God gives us what we need, not what we want. Salah satunya adalah masalah, sesuatu yang
mayoritas dari kita pasti tidak senang untuk menerimanya. Namun dia ternyata
telah menjadi bagian dari cara sang pencipta membentuk umatnya, semakin percaya
kepada-Nya, atau mungkin bahkan menyelamatkan jiwa lainnya untuk masuk ke dalam
jalan menuju kehidupan yang Ia ajarkan. Namun semua rasa percaya pada-Nya itu
dapat menciptakan sebuah masalah pada mereka yang hanya berpikiran satu arah.

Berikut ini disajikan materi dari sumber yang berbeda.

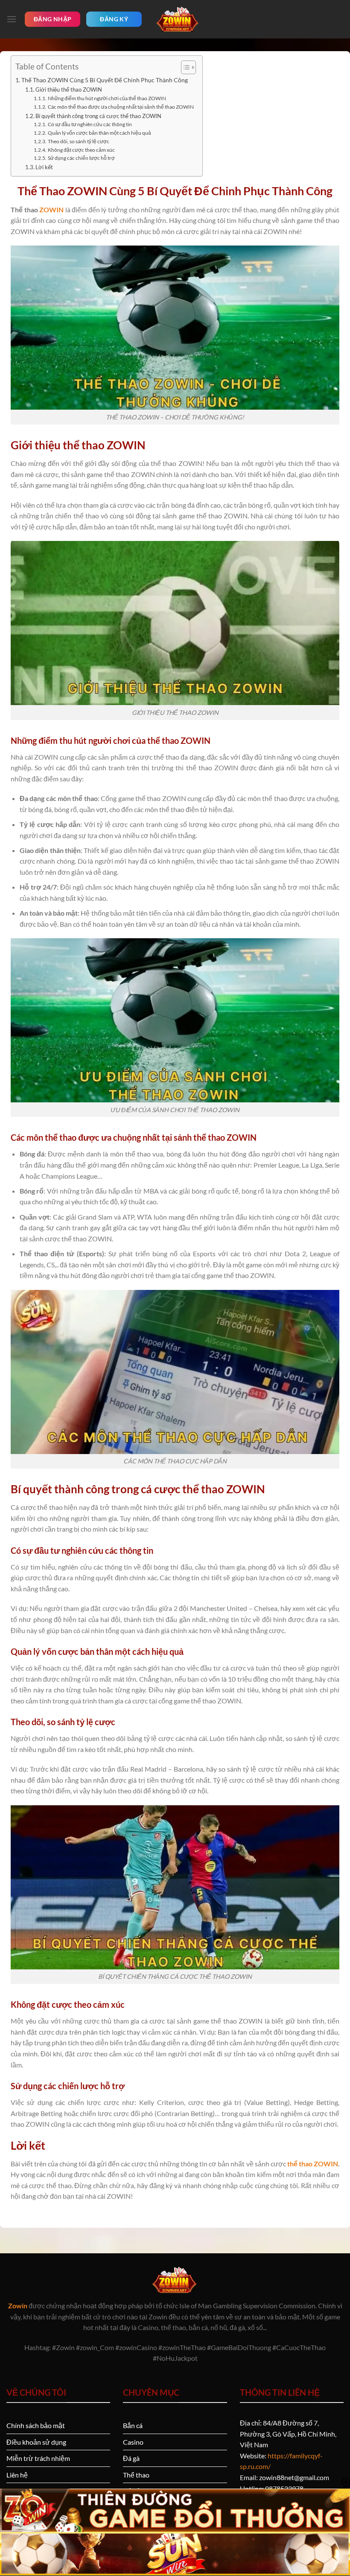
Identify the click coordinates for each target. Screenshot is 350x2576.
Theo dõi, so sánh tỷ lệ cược (79, 141)
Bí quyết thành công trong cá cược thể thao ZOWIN (98, 116)
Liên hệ (17, 2475)
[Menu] (11, 19)
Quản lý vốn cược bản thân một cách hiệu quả (99, 133)
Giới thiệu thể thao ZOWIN (68, 89)
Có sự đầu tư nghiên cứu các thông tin (89, 124)
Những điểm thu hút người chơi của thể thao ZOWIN (107, 98)
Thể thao (136, 2475)
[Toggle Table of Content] (184, 67)
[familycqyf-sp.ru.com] (178, 19)
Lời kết (44, 167)
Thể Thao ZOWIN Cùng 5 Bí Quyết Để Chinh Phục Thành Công (104, 80)
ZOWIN (51, 209)
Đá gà (131, 2458)
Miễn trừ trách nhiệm (38, 2458)
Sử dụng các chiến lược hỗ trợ (81, 158)
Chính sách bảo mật (35, 2425)
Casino (133, 2442)
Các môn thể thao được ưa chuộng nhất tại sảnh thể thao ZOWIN (120, 107)
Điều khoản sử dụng (36, 2442)
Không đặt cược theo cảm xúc (81, 150)
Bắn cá (133, 2425)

Alina (Cristina Flutur), datang ke biara di sebuah bukit yang bahkan
tidak mendapatkan aliran listrik, untuk menemui sahabat lamanya ketika masih
sekolah,Voichita (Cosmina Stratan).
Tujuan utama Alina adalah untuk meminta bantuan Voichita agar menolongnya
kembali ke Jerman, mendapatkan kembali pekerjaan disana, namun meminta Voichita
untuk ikut bersamanya. Sayangnya Voichita ternyata telah berubah, menjadi
seorang biarawati yang sangat taat pada agama, dan juga pada pemimpin biara
yang mereka sebut Father (Valeriu
Andriuta).
Hal tersebut semakin membuat Alina merasa frustasi, karena ia
justru merasa seolah menjadi orang yang sangat kotor dimata para penghuni
biara. Bahkan Voichita yang menolak tawarannya untuk kabur meminta Alina untuk
bergabung menjadi anggota biara, dalam upaya untuk membawa Alina ke jalan yang
benar. Dari sifat Voichita yang telah berubah, diminta untuk mengakui dosa,
ditambah tekanan mental yang selama ini terus menghantuinya, Alina meledak dan
akhirnya melakukan pemberontakkan yang merepotkan semua penghuni biara, sebuah
pemberontakkan yang ia sebut berasal dari sebuah suara yang terus memberi tahu
ia apa yang harus dilakukan.
Banyak pelajaran tentang agama yang disebarkan film ini,
memang terkesan segmented, namun Beyond
The Hills justru mengemas materi tersebut dengan sudut pandang yang sangat
umum meskipun ia memakai agama Katolik sebagai media utama ia berbicara. Tidak
terasa fanatisme yang kental, namun justru akan membawa anda kembali menyadari
bagaimana seharusnya cara hidup yang "benar" menurut sang pencipta
lewat sindiran-sindiran halus dan tajam yang ia tampilkan disetiap dialog.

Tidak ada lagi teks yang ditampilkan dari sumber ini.